##### Source extract

Two gliders were featured in the film: The UFM Easy Riser and the Cosmos Trike. The Easy Riser first appears as a foot-launched biplane hang glider. True to Lishman's real-life saga, modifications were made to improve the design including the addition of a motor and seat. Anna Paquin's character meanwhile flies an A-frame Cosmos Trike with a mock goose head mounted to the noseplate of the airframe and a fabric wing covering painted to resemble feathers (features Lishman wanted to add to his own Trike, but never did due to time). The Cosmos Trike was reportedly chosen for its safety, superior engine power, and increased wing size (a feature that was needed to fly slow enough for the birds).

The four-day trip home for the geese that would take them to Lake Ontario, over the Appalachians to Pennsylvania, Maryland, finally settling on the North Carolina Shores, had principal photography actually filmed nearly entirely at Port Perry and Sandbanks Provincial Park, Ontario, Canada. Additional location shots were the city-fly-through in Toronto, Ontario, standing in for Baltimore, Maryland (with CGI aircraft). At the conclusion of the production, Lishman led the 60 imprinted "actor-geese" in migration, to winter at the Tom Yawkey Wildlife Center off the coast of Georgetown, South Carolina. Lishman's son, sculptor Geordie Lishman, also worked on the production as a technical consultant and ground crew member for the birds.

While in production, the film was at first titled Flying Wild, but was changed to Fly Away Home just weeks before its release in movie theaters. The original trailer has the title Flying Wild, and can be found on certain VHS copies of Jumanji from Columbia TriStar Home Video; the French version title (L'Envolée sauvage) is the translated version of this title.

==Reception==
===Box office===
Fly Away Home returned US$25 million in the U.S. box office and US$11 million internationally, for a worldwide total of $36.5 million.

===Critical reception===
 On Metacritic, the film has a weighted average score of 77 out of 100 based on 28 critics' reviews, indicating "generally favorable" reviews.

##########
##### Given information

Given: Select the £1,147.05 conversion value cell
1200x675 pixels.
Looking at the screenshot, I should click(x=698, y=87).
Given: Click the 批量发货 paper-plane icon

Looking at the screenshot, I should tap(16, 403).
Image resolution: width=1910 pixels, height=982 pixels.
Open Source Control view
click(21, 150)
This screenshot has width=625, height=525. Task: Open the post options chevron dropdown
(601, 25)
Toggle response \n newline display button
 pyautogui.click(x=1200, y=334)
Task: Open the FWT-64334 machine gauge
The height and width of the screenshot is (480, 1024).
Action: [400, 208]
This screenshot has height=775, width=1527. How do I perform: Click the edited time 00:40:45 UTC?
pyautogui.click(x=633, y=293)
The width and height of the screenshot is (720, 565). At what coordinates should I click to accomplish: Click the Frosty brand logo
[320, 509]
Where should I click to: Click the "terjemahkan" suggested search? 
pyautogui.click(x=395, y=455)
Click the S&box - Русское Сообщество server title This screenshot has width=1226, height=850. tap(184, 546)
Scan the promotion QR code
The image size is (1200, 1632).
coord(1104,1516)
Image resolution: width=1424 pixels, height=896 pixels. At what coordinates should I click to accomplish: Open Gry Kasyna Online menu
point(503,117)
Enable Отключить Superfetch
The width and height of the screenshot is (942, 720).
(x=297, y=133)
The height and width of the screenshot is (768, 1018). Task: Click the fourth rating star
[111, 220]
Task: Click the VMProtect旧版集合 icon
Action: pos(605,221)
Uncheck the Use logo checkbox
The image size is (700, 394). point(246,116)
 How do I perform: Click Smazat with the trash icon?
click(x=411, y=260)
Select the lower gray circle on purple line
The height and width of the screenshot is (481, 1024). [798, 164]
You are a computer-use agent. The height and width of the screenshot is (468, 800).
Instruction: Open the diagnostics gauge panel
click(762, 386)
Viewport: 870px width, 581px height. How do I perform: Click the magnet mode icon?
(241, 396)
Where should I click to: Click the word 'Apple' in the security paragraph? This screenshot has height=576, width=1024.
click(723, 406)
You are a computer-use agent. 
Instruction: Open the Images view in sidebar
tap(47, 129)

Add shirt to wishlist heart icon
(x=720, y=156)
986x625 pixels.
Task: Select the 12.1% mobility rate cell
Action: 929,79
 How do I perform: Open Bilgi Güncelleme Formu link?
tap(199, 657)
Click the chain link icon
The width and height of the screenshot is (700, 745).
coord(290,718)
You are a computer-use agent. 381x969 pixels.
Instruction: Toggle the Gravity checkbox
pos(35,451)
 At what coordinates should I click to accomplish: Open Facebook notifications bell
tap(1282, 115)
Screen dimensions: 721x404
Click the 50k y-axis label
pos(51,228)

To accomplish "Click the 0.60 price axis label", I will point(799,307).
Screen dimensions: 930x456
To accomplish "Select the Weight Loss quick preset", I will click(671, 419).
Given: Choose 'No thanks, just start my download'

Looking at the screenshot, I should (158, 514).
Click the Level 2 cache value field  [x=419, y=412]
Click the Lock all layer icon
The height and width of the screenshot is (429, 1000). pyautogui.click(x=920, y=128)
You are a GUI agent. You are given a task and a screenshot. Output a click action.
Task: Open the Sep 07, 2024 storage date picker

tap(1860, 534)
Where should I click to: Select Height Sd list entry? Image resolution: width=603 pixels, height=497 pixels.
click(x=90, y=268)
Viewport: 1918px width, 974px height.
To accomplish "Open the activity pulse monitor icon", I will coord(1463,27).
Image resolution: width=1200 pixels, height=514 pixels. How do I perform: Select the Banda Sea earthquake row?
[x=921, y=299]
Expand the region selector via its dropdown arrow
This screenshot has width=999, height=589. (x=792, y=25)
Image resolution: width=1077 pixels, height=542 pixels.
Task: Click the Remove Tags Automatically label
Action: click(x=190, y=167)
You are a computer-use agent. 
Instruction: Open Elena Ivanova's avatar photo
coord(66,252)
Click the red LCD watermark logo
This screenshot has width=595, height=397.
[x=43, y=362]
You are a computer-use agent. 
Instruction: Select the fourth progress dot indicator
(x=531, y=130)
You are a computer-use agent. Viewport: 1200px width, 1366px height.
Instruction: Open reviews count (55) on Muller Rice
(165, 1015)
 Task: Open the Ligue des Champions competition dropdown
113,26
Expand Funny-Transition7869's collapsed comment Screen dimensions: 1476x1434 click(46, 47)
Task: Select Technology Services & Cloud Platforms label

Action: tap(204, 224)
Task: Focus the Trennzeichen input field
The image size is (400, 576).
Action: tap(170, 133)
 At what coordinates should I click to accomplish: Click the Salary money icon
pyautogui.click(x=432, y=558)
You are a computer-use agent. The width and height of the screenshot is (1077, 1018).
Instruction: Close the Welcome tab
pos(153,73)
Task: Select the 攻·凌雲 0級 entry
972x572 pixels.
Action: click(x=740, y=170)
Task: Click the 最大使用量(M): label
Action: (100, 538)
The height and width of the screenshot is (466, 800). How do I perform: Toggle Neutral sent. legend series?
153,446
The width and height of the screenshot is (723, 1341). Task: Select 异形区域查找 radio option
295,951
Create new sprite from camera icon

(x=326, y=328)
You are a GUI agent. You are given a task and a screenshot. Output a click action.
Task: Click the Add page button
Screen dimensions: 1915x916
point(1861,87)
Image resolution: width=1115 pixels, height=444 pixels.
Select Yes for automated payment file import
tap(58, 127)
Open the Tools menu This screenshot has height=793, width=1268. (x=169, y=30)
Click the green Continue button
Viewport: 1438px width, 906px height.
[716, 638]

##########

--- Problem requirements ---
Reproduce the part of the Fly Away Home text starting at "While in production, the" and ending at "of this title.", with no changes.

--- Result of the exercise ---
While in production, the film was at first titled Flying Wild, but was changed to Fly Away Home just weeks before its release in movie theaters. The original trailer has the title Flying Wild, and can be found on certain VHS copies of Jumanji from Columbia TriStar Home Video; the French version title (L'Envolée sauvage) is the translated version of this title.